Thursday 27 October 2016

Pesan untuk sang istri, Nanti.



Kualasimpang, 24 Juli 2014 ; 16:52, ramadhan ke 26.
Oleh : Nuriza Auliatami

Astuti, astuti. Sini dulu kau. Aku mau cerita sebentar sama kau.
sebentar lagi sudah tahun ke empat aku kuliah di USU.
Tapi, aku belum punya rencana apa-apa tentang bagaimana masadepanku. Belum sempat aku memikirkannya. Untuk memikirkan bagaimana hubungan kita selanjutnya saja belum sempat aku. apalagi untuk memikirkan masadepan pada saat uang kuliah melonjak naik seperti ini. Tak lah selesai-selesai aku berfikir.

Tapi, astuti. Kalau-kalau nanti aku tamat, aku ingin merantau dulu ke luar. Ya kemana saja lah, asal keluar. Cari-cari angin aku. Didalam panas soalnya. Nanti kalau aku sudah keluar, baik-baik lah kau jaga diri disini.

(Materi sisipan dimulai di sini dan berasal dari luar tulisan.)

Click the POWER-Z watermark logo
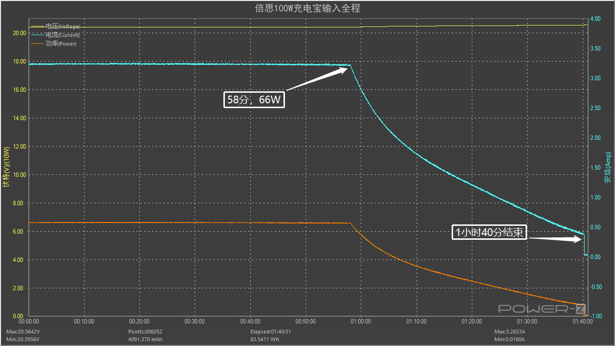 [542, 309]
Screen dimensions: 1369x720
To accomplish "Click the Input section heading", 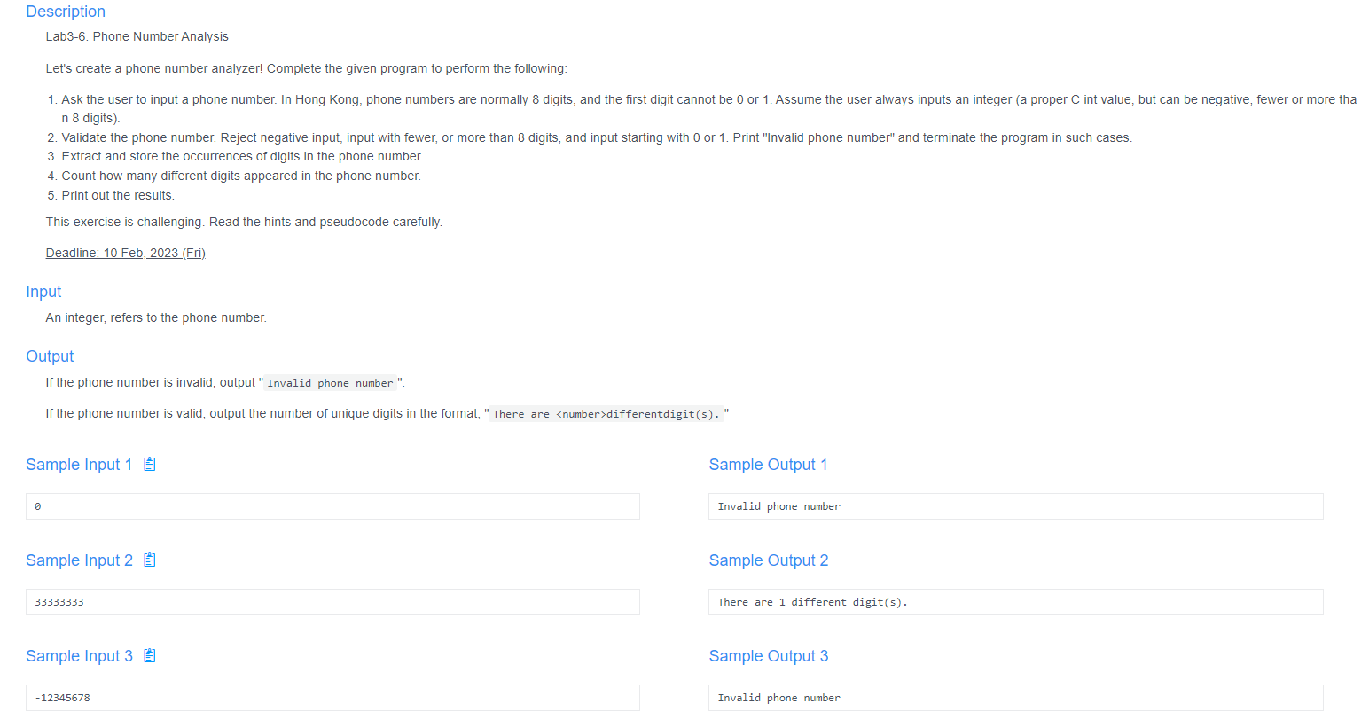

Kalau aku balik nanti, aku jadi DPR, terus aku kerja bagus-bagus satu atau dua tahun sebagai wakil dari rakyat, selanjutnya, setelah namaku baik dan besar, korupsi lah aku. Karena gajinya seberapa lah. Paling-paling cuma bisa untuk lap keringatku saja.

Nanti, setelah korupsi aku, kulamar kau.
Kau mau dengan cara apa? Dengan surprise, yang ku kasi kau kalung berlian, atau seperti Bang roma yang melamar Kak Ani dengan cara duduk bersimpuh, ku ambil tanganmu, ku kasi mawar kau, terus ku bilang ; astuti, maukah kau menjadi permaisuriku? Ibu dari anak-anakku. Ratu di kerajaanku? 

Terus kalau kau bilang mau, ku cium lah kau. Tapi kalau kau tak mau, ya mau apalagi. Pasrah saja lah aku. tapi tetap ku cium juga kau. Karena kata si bodat, temanku, sebagai laki-laki kita harus begitu, asal pas posisi, hajar terus.

Nanti, kalau kau mau, kita buat tabungan kita tersebar di banyak negara. Ya biar aman. Biar tak ada yang curiga itu uang dari mana.

Astuti, hei, astuti. kalaupun aku tak jadi DPR, aku ambil S2 saja lah, jadi Dosen aku di Universitas. Ya, kalau uang belanja kurang, tinggal kau bilang. Biar nanti, sewaktu ujian, banyaklah mahasiswa yang tak ku luluskan. Biar nanti dia bayar uang ujian khusus. Jadi kan ada tambahan untuk uang dapur belanjamu. Habisnya, mau jujurpun susah, gaji dosen seberapalah. Bahkan, besar lagi gaji Pemerintah, dari pada gaji orang yang mendidik pemerintah itu. Itupun, entah kapan si pemerintah itu di ajarkan korupsi, tapi tetap, dia korupsi juga. 
Ya, lebih bagus aku sebagai pendidik, korupsi juga lah. Tak mau lah aku kalah. masa' yang ku didik lebih kaya daripada aku.
Gaji halal pendidik, paling-paling cuma bisa dijadikan sebagai ganti tisu toilet yang kotor itu.
Korupsi ya wajar. Karna kalau tak, Tak cukup nanti untuk makan keluarga kita. Belum lagi beli bedak-bedak kau yang segala macam itu.
Ah, tapi Dosen tanggung kali kurasa. Jadi Rektor saja aku ya? Biar nanti kalau ada Beasiswa, bisa ku potong uangnya. Kan bisa nambah-nambah uang rokok ku.

Oy, oy, astuti, dengar ini pesanku. Nanti, kalau kita sudah punya anak. Kau ajar lah dia mengaji dan sembahyang. Biar nanti, bisa di do’akannya kita masuk surga. Dan kalau dia kerja, suruh jadi pedagang saja lah dia. Jangan jadi politikus. Nanti yang di jualnya omong kosong.
Jangan ketawa kau, astuti. Tak kau cium nya ini, aku yang politikus, sedikit banyaknya, mulutku bau taik.
Biar jadi pedagang saja lah dia, ya, ya ya? Biar dibantunya saudara-saudara kita yang susah itu. Disantuninya anak-anak yatim. Dikasinya makan uang halal untuk anak-anaknya. Jangan sempat di ikutnya bapaknya ini. Mau jadi apa negara ini kalau koruptor seperti aku bertambah terus?